Two drilling campaigns: 1995 to 1997

From the onset of the drilling program in 1995, the S-60 deposit began to take form as a deposit whose shape was previously not known within the Oka complex and whose mineral content was 50% higher than that mined at the SLC operation.

Forty-two diamond drill holes intersected the S-60 deposit up to a depth of 500m on sections spaced 15m apart. This is a very massive and compact deposit. The rock is of high quality, as seen by using the Rock Quality Designation (RQD) assessment. Core sample recovery in the deposit was 100% and the RDQ is usually higher than seventy.

Reserve Assessment

Reserve calculations were made on the S-60 and HWM-2 deposits. Two different methods were used: the section method and the geostatistical method. The geostatistical method was only used on the main deposit, S-60.

Thirty-eight (38) drill core samples revealed an ore density of 3.0 to 3.2 for the S-60 deposit and a density of 2.8 for the HWM-2 deposit.

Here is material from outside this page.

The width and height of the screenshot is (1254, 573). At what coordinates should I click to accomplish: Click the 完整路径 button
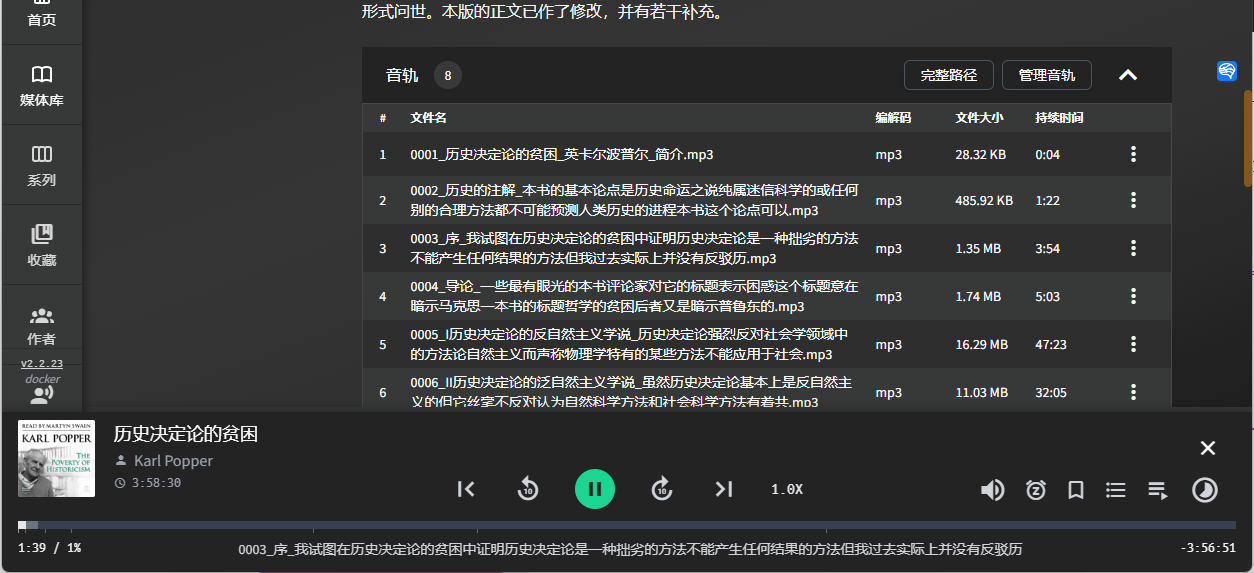(x=948, y=75)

Reserves for the S-60 deposit were calculated to a drilled depth of 500m and those of the HWM-2 deposit up to 350m. These were verified and certified by geologists from the Met-Chem/SNC-Lavalin consortium who were responsible for the feasibility studies. Only proven and probable reserves were used for the study.

Tonnes (millions). Content cut-off 0.44% for S-60 and 0.50% for HWM-2.

Average content of the S-60 deposit in magnetite (Fe₂O₃) is 9% and 4.5% in P₂O₅.

Metallurgical Concentration Tests

Numerous tests and analyses were undertaken throughout the exploration phase of the program. These were done by the Centre de Recherche Minérale du Québec, under the supervision of Met-Chem and Mr Jean-Claude Caron, President of the consulting firm, PROTEC Inc. These initial tests on the various mineralized facies of the S-60 deposit allowed Niocan to develop an optimized pyrochlore recovery process.

The pilot plant test was done in Quebec City using drill core mineral samples from all mineralized intersections of the S-60 deposit. Once crushed and thoroughly mixed, the sample represented a good average for the entire deposit. This test confirmed that the mineral recovery rate will exceed 80%.